→ **Task objective**
Could you turn the lines below, starting with the line that contains "Task: Go to the 订单退款管理 tab" and going on through the line that contains "will (974, 666).", into a JSON list of strings with one string per line and blank lines left out?

□ □ □

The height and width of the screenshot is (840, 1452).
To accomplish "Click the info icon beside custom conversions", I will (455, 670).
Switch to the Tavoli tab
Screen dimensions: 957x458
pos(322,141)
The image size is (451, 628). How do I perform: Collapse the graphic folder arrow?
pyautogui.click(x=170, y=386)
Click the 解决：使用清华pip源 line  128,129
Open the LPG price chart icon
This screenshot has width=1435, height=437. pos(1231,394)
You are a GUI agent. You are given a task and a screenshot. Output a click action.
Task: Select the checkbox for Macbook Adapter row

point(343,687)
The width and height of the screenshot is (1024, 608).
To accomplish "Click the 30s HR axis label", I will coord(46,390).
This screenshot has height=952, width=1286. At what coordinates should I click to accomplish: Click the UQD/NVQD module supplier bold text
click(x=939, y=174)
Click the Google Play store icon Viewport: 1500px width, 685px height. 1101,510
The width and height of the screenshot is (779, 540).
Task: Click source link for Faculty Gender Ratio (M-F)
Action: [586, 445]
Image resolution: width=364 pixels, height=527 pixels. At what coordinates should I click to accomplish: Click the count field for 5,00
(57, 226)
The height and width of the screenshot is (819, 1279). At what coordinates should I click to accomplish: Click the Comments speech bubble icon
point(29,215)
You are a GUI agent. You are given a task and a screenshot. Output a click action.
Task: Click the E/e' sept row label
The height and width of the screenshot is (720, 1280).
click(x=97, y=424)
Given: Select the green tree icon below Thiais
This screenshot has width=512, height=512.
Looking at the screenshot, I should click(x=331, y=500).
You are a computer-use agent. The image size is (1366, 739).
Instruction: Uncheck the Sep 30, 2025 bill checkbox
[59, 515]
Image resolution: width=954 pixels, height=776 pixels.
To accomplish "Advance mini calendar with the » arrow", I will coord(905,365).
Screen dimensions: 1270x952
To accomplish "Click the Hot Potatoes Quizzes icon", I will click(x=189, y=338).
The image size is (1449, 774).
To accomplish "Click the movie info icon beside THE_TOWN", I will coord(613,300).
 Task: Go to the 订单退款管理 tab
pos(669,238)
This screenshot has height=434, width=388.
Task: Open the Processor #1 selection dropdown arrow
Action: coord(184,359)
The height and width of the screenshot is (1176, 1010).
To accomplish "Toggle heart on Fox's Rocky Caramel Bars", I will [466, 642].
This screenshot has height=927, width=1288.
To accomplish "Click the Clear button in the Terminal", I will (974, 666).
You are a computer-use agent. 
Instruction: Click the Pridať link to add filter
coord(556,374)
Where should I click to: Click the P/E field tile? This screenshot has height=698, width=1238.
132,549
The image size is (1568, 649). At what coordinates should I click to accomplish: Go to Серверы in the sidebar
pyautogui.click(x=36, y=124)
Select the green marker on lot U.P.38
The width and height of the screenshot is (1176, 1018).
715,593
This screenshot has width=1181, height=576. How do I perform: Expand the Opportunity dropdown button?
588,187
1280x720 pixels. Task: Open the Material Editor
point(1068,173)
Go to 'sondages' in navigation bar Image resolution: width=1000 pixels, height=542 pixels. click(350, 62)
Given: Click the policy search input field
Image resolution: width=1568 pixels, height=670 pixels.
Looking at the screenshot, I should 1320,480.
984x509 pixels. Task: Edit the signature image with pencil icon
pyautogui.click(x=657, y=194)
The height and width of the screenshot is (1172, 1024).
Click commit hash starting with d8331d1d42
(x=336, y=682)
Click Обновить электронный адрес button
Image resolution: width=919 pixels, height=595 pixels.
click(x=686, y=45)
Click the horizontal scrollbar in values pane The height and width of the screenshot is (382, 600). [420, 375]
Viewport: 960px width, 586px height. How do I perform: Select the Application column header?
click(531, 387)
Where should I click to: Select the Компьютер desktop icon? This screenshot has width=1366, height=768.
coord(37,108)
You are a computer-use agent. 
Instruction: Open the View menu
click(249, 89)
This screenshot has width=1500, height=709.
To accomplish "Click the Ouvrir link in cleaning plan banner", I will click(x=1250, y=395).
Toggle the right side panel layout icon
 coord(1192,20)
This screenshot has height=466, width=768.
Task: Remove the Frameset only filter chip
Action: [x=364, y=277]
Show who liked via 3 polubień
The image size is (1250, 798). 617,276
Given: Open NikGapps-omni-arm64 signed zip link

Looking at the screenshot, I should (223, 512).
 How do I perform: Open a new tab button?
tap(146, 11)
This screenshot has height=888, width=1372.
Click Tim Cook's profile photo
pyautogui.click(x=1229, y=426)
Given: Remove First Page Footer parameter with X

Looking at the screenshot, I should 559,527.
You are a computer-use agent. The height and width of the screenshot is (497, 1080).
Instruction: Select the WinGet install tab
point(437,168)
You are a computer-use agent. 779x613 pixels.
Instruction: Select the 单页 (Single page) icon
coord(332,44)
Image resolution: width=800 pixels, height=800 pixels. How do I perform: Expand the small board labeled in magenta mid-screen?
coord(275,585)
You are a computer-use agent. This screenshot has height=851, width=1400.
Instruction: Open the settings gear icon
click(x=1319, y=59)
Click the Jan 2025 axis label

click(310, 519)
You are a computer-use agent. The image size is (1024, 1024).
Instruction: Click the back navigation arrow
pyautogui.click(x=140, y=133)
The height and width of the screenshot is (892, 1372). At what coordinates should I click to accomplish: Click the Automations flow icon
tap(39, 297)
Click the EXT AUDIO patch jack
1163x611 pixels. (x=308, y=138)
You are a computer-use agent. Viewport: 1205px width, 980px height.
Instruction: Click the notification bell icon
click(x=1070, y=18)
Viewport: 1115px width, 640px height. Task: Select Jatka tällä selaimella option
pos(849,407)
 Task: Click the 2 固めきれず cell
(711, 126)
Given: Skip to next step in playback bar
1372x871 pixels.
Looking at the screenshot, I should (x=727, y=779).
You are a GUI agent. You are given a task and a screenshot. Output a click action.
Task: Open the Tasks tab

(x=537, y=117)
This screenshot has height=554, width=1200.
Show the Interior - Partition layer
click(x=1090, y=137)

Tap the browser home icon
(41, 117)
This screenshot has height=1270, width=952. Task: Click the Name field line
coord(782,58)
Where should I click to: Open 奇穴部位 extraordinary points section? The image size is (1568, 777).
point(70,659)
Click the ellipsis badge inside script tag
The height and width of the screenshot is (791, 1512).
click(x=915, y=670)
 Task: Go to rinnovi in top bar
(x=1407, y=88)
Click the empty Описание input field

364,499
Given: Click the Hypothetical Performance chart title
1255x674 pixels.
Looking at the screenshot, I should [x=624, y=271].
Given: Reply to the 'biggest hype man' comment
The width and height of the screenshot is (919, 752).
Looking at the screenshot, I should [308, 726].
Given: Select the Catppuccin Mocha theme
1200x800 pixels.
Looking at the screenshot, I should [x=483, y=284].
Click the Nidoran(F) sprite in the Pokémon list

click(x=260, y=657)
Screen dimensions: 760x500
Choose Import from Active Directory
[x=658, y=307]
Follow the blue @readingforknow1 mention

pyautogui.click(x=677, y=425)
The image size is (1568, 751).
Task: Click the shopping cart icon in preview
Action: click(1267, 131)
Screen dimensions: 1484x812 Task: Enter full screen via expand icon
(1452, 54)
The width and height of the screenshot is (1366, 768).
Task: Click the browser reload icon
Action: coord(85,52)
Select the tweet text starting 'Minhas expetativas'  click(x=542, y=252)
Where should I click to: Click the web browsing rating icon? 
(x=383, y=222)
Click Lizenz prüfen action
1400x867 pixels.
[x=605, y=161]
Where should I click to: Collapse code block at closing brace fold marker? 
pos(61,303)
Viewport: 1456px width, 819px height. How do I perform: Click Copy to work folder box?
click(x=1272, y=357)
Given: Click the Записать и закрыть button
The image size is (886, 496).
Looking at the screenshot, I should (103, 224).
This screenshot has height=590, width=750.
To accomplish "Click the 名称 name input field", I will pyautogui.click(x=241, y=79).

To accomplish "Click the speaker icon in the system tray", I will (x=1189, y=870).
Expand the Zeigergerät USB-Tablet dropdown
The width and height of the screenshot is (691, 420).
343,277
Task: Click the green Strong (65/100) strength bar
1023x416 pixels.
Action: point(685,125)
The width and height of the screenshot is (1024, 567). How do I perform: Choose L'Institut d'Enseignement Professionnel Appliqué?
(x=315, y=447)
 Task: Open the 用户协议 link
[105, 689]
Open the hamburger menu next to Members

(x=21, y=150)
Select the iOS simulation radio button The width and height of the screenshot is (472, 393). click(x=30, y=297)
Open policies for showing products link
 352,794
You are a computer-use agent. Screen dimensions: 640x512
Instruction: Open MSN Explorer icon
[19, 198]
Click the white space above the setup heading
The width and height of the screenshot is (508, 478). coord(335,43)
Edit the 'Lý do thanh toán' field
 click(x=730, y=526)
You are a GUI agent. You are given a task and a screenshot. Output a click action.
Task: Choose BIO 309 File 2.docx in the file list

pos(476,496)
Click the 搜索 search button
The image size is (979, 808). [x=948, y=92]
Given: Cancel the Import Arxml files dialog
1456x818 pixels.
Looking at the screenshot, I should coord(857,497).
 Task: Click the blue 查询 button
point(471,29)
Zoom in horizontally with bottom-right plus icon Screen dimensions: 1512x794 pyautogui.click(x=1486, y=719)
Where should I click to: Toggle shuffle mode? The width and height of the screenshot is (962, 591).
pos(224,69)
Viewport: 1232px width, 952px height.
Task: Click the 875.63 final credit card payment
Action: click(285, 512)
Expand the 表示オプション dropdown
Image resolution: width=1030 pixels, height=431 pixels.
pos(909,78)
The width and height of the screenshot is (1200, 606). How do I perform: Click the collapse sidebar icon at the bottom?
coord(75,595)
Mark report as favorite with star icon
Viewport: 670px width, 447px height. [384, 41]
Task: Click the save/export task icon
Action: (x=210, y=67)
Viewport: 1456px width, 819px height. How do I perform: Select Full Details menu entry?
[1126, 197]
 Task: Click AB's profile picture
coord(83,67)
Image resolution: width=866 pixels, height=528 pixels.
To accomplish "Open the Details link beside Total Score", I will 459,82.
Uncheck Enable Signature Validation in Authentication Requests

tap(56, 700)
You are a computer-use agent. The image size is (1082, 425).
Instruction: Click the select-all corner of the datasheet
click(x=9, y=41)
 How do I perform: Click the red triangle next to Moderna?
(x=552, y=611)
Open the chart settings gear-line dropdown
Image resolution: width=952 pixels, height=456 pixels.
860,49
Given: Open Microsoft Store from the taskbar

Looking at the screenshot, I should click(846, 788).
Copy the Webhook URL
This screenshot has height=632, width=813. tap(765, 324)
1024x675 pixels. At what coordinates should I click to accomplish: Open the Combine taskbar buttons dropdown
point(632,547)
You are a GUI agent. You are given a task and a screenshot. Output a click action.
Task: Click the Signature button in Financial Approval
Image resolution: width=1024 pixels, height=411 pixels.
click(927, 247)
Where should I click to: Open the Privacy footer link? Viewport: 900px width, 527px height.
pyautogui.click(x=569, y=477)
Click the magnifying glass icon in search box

□ □ □

→ **Task result**
[
  " Task: Go to the 订单退款管理 tab",
  "pos(669,238)",
  "This screenshot has height=434, width=388.",
  "Task: Open the Processor #1 selection dropdown arrow",
  "Action: coord(184,359)",
  "The height and width of the screenshot is (1176, 1010).",
  "To accomplish \"Toggle heart on Fox's Rocky Caramel Bars\", I will [466, 642].",
  "This screenshot has height=927, width=1288.",
  "To accomplish \"Click the Clear button in the Terminal\", I will (974, 666)."
]